→ How to complete this task: Exactly copy the final stretch of the listing below: the line with "The width and height of the screenshot is (1532, 784)." and every line after it.

→ Data for review:
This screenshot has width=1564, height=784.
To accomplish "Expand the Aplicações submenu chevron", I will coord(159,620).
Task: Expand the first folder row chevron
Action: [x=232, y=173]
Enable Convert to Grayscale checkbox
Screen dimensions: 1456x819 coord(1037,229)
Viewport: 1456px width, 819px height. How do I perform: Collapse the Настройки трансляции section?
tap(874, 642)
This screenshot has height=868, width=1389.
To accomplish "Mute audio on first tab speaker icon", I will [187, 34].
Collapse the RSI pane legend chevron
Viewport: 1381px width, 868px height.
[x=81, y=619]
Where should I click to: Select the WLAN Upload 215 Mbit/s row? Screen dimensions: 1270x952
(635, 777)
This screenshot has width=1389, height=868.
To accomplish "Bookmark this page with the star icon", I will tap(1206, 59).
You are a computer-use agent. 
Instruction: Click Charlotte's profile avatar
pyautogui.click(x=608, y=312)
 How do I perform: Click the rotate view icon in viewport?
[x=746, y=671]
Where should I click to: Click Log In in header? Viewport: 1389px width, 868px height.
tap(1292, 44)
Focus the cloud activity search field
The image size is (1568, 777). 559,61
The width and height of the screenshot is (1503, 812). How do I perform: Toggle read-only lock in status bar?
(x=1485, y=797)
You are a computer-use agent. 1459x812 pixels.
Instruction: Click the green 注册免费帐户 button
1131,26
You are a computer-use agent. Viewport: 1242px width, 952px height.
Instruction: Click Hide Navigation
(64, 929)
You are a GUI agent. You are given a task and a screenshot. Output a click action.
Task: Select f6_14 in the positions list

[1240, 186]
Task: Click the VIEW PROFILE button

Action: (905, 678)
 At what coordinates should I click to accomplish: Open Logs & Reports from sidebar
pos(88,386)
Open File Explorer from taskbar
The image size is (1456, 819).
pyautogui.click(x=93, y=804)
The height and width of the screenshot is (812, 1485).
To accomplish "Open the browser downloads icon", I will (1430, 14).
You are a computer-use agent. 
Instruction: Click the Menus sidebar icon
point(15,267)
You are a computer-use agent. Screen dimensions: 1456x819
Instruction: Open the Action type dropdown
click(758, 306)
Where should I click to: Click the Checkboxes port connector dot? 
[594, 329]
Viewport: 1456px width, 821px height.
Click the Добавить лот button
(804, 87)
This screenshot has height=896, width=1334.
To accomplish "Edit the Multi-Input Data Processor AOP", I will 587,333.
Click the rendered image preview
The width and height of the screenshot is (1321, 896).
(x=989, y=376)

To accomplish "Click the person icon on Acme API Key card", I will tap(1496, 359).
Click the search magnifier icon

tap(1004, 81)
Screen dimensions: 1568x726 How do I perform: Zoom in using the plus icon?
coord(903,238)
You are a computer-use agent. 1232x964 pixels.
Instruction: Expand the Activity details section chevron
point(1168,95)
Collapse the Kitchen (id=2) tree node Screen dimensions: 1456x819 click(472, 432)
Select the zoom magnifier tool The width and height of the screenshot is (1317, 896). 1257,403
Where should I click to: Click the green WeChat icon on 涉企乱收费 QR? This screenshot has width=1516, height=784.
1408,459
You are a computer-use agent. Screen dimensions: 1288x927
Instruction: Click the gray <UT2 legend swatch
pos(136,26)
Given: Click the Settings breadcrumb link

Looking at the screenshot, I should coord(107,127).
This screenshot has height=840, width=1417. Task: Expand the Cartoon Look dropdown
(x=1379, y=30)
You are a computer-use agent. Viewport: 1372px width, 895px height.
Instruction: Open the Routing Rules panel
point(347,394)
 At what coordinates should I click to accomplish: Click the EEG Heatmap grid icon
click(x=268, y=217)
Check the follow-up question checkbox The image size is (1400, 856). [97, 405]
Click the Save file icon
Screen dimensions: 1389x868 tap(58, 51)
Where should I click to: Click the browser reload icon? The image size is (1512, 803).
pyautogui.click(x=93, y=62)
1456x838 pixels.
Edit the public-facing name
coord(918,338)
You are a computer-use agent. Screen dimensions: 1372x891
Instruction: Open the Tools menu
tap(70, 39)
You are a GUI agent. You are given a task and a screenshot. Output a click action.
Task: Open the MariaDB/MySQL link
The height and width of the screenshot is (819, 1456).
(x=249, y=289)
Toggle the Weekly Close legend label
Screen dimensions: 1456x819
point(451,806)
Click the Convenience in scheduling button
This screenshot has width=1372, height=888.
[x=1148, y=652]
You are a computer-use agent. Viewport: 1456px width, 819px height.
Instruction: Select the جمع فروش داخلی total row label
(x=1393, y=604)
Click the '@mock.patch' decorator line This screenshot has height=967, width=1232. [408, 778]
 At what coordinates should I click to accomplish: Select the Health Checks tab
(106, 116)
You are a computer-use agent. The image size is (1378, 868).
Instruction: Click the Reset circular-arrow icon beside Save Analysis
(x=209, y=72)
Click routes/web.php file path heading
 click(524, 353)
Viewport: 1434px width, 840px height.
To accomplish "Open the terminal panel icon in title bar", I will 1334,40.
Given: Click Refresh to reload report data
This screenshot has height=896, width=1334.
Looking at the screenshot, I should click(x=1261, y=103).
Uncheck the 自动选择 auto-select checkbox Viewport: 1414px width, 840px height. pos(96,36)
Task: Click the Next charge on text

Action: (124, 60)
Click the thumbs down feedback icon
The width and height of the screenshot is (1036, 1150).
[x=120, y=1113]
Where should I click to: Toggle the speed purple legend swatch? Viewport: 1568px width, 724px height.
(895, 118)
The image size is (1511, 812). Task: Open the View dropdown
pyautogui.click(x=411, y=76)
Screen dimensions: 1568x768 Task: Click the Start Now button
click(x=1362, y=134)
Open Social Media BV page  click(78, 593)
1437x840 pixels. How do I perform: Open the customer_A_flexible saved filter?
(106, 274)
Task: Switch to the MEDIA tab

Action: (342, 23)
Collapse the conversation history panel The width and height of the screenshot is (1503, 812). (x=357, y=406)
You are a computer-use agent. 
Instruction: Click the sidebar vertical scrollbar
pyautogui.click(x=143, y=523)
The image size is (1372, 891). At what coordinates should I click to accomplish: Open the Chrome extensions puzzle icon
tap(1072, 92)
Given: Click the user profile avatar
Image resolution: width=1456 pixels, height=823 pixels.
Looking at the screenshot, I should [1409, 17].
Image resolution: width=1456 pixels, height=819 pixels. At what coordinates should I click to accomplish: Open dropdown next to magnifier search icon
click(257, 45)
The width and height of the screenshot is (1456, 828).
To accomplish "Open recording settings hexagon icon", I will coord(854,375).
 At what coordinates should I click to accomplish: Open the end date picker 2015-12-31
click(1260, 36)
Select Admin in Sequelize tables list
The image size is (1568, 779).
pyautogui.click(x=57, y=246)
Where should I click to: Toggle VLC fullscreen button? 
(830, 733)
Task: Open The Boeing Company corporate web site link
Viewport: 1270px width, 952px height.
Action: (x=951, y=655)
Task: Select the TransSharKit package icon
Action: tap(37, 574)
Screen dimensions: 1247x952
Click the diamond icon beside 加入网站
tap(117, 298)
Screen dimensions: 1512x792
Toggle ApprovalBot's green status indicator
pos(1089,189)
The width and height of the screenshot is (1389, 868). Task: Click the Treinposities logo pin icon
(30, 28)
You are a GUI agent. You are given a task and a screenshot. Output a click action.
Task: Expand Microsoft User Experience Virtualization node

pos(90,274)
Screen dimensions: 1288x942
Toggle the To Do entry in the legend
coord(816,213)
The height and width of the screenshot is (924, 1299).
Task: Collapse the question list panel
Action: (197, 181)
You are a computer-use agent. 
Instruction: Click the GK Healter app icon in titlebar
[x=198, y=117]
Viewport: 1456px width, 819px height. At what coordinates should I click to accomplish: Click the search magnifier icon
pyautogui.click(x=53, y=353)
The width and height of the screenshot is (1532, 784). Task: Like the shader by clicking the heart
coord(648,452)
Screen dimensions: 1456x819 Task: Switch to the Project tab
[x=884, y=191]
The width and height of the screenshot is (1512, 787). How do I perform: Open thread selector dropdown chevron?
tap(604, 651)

→ Final answer:
The width and height of the screenshot is (1532, 784). Task: Like the shader by clicking the heart
coord(648,452)
Screen dimensions: 1456x819 Task: Switch to the Project tab
[x=884, y=191]
The width and height of the screenshot is (1512, 787). How do I perform: Open thread selector dropdown chevron?
tap(604, 651)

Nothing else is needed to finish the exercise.